### TEXT BLOCK
3. There is approximately a 1:1 ratio of hybrids to SUVs on the road here. I think the hybrids are beginning to edge out the SUVs. Olympia is officially on Smug Alert.

4. Lacey cops are perhaps the most lazy, lenient police force in America. They will literally go out of their way to not give you a citation. I'm not sure what exactly their incentive is in this matter, but all I have to say is: Thank You.

5. Speaking of Lacey, they are Olympia's closest neighbor whose boundaries are not exactly clear to me. They have a city hall, but no town proper; although, I'd say that the Target shopping center is the closest you could get to one. In fact, I would simply refer to Lacey as the Pints and Quarts district of Olympia. Pints and Quarts is a bar.

6. There is a homeless guy on Olympia's west side (or what I refer to as the Mall District) who lives with his three cats in front of a shop that sells bongs and dildos. I think there is definitely something in it for him.

There is more to share about O-Town, but I'll wait for another post. I admit that I come from a pretty limited perspective; I've only lived here for about seven years. The place has grown on me, though. Sure, the town has an unhealthy addiction to burnt coffee and a disproportionately large number of banks, but it also has its subtle charms, great views, and the people are ecclectic and not too high-maintenance.

It took me a good six years to say this, but... I think I could live here.

**Actually, I was just reminded by a fellow resident of Olympia a few minutes ago to re-iterate a solid fact: there is NOTHING to do here, because most of the bars suck as well.


  1. Didn't Hole mention Olympia in one of thier songs?

  2. Oh I wouldn't doubt it. Courtney Love used to own a house somewhere around here... lol

  3. Sounds great, except for th ebars sucking...Springfield, Ohio on the other hand, has an extensive number of great bars, but a diaproportionatley high number of car washes...Go Figure.

### SUPPLIED MATERIAL

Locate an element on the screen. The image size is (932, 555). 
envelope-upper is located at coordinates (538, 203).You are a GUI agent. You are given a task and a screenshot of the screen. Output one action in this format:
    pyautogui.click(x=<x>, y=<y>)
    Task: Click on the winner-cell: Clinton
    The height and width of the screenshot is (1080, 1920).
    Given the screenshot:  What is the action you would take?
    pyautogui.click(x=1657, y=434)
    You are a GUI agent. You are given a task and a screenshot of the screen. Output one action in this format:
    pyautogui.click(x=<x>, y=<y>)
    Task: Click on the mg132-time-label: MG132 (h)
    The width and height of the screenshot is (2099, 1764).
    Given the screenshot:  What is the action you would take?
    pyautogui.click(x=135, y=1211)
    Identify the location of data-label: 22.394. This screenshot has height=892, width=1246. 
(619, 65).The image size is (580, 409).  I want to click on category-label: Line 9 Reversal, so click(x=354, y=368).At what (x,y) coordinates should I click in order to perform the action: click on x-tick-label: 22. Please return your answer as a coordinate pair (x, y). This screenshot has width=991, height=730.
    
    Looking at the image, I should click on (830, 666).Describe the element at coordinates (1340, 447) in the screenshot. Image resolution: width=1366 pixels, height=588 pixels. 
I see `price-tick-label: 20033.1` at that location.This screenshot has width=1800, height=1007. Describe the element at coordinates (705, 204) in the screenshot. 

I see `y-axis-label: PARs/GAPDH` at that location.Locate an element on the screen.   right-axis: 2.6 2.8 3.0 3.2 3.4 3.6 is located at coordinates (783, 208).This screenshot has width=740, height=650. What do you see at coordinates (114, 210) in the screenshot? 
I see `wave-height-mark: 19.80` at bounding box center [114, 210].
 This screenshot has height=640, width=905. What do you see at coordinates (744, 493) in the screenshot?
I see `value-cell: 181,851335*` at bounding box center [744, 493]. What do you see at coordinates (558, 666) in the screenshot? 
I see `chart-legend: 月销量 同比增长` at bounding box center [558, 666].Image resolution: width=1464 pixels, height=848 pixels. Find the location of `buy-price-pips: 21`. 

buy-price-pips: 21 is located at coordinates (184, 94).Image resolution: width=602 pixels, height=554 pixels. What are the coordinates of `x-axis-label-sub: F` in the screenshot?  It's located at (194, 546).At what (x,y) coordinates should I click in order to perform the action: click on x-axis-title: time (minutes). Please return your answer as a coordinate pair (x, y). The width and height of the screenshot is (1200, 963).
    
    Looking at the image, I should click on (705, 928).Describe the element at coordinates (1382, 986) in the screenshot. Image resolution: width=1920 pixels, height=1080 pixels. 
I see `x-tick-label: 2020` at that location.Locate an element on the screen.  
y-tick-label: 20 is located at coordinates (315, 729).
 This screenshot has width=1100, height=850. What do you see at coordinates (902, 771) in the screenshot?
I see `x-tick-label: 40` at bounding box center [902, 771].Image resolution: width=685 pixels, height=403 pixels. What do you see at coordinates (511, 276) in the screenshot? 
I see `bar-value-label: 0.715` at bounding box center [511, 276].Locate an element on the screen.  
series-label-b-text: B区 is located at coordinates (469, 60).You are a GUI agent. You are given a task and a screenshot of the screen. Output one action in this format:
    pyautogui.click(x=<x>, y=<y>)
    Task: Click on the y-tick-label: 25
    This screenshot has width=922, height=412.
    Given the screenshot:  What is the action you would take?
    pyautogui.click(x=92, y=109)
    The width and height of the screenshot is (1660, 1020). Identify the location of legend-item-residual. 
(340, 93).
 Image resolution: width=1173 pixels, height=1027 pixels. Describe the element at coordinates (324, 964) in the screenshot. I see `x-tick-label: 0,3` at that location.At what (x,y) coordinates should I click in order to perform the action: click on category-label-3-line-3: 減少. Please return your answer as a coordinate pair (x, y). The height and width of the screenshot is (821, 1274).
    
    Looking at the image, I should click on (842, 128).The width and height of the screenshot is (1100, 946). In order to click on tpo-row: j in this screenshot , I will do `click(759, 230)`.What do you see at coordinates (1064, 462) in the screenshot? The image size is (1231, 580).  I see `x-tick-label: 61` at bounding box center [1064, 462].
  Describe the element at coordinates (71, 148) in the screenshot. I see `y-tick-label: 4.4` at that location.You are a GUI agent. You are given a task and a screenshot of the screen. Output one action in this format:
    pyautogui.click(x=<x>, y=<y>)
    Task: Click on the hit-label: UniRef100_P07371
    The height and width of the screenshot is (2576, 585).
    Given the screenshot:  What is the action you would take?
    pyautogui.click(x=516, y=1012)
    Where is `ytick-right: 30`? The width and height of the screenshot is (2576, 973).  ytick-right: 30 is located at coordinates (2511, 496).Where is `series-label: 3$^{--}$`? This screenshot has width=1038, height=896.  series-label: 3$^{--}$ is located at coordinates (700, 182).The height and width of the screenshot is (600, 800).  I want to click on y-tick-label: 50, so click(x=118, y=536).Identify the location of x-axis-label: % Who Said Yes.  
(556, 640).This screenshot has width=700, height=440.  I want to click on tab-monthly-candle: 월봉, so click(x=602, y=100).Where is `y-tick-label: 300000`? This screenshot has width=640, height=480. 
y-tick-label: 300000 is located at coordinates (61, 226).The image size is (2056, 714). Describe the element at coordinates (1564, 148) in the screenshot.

### WORK TASK 1
In the post about Olympia, what does the writer say Pints and Quarts is?
### WORK TASK 2
Carry on the post about Olympia from the point where it ends.

### WRITTEN REPLY 1
A bar.

### WRITTEN REPLY 2
  4. I odn't think it matters where you live, you always believe there is nothing to do. Even my friends who live in Atlanta swear there's nothing to do most of the time.

    Plus, you got one helluva view!

  5. Matt- you don't get it, do you? The car washes are for the drunks. Helps sober em up. ;)

    Aisby- you're right about that. The grass is always greener. lol It is beautiful out here, though.

  6. I like Olympia. Particularly the fisherman's market. There's also an eclectic fish taco place in the middle of down town with a surfer theme. They made me a great fish taco. And right outside the door the local bar association was having an outdoor legal aid clinic for walk-ins. Very progressive.

  7. Oh Ryan, I like it too. It's just that there are WAY too many banks! LOL

  8. I thought I was the only one who used a carwash for that!!

  9. Allie- I could easily live in Olympia, it seems. Target and drive thru espresso are all I really need. I don't even go to bars anymore. I really don't need much to do to keep myself entertained. Having electricity helps though, as TV and my computer are important parts of keeping me entertained.

  10. The west coast caffeine culture is every where now. I always have to laugh at that Louis Black routine about a Starbucks across the street from a Starbucks being a sign of the apocalypse. When I lived on the west coast many moons ago I used to buy my beans and take them home and grind them.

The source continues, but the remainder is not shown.